Information shown:

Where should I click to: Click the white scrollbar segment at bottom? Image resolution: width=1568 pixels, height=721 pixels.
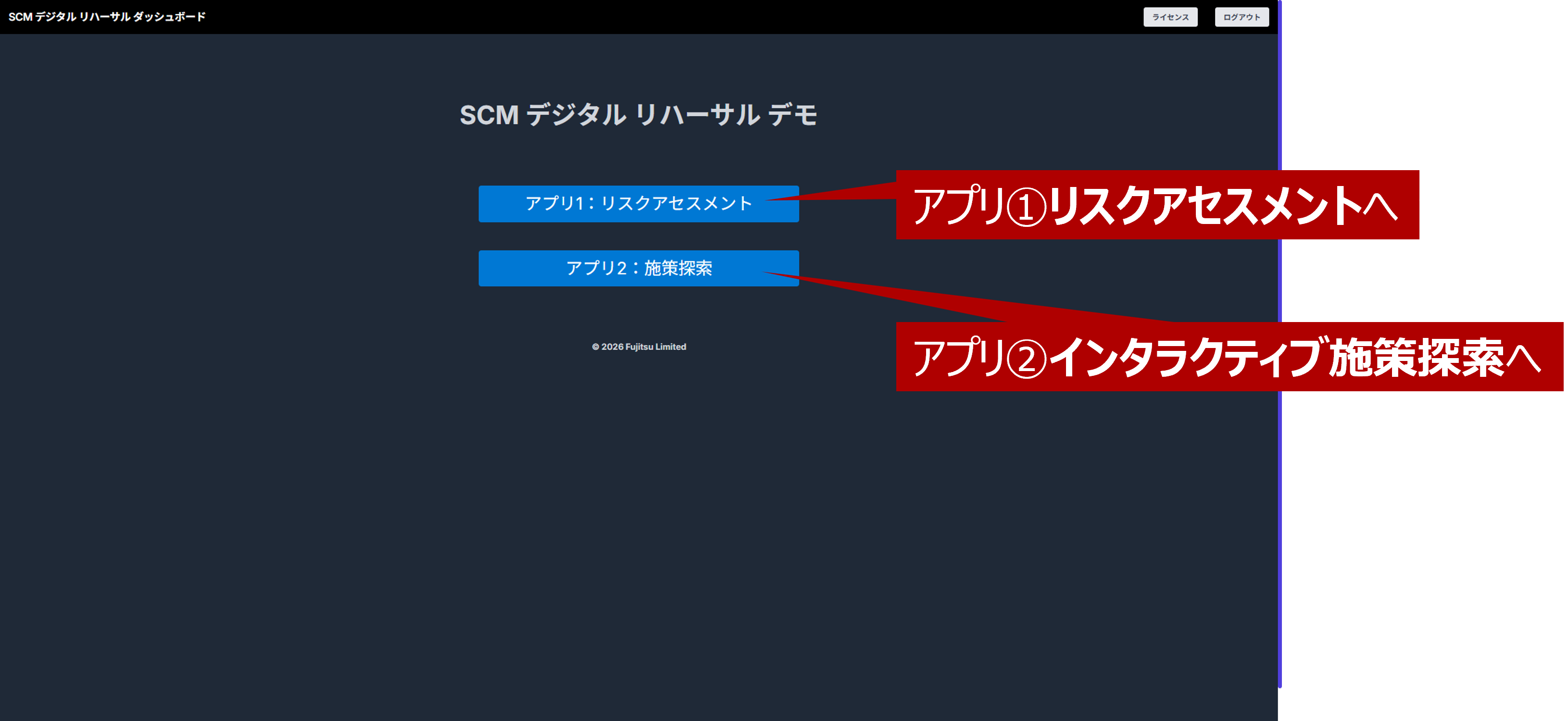pos(1279,705)
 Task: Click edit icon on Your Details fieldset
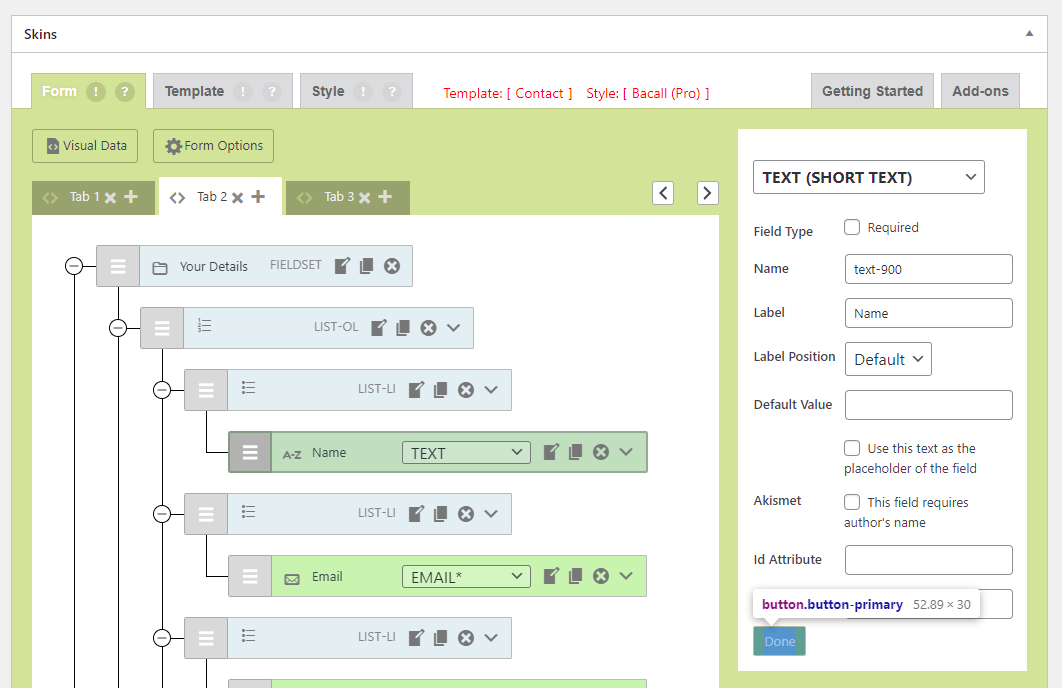coord(342,266)
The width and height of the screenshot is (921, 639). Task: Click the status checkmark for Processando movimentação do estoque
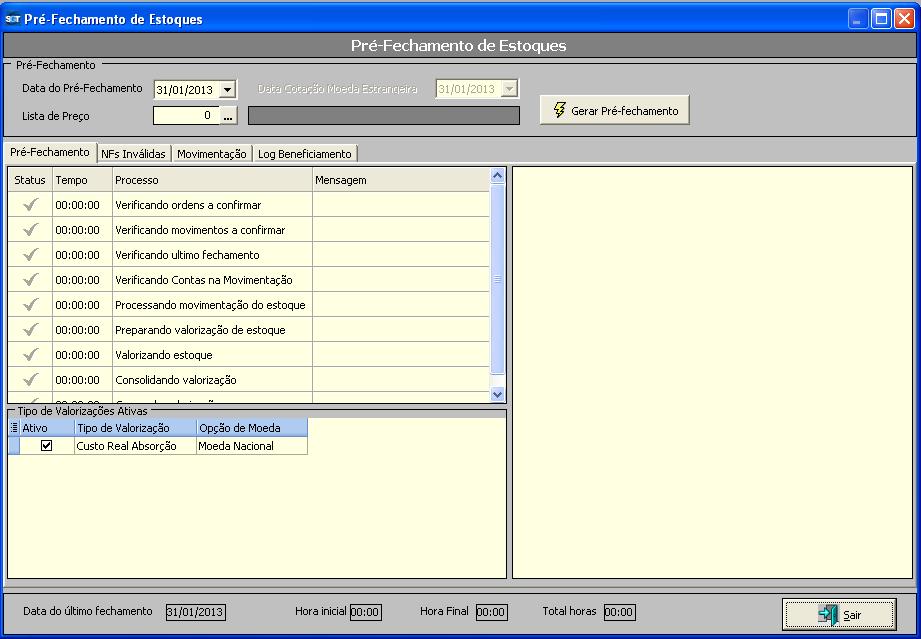point(30,304)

Challenge: Write out all of the rows above again, with the requests included. Add 142 to every coordinate number in the answers, and leave the pictures out.

Response below:
Where should I click to: Click the white scrollbar segment at bottom? Image resolution: width=1568 pixels, height=721 pixels.
pos(1421,847)
 Task: Click edit icon on Your Details fieldset
coord(484,408)
The width and height of the screenshot is (921, 639). Task: Click the status checkmark for Processando movimentação do estoque
point(172,446)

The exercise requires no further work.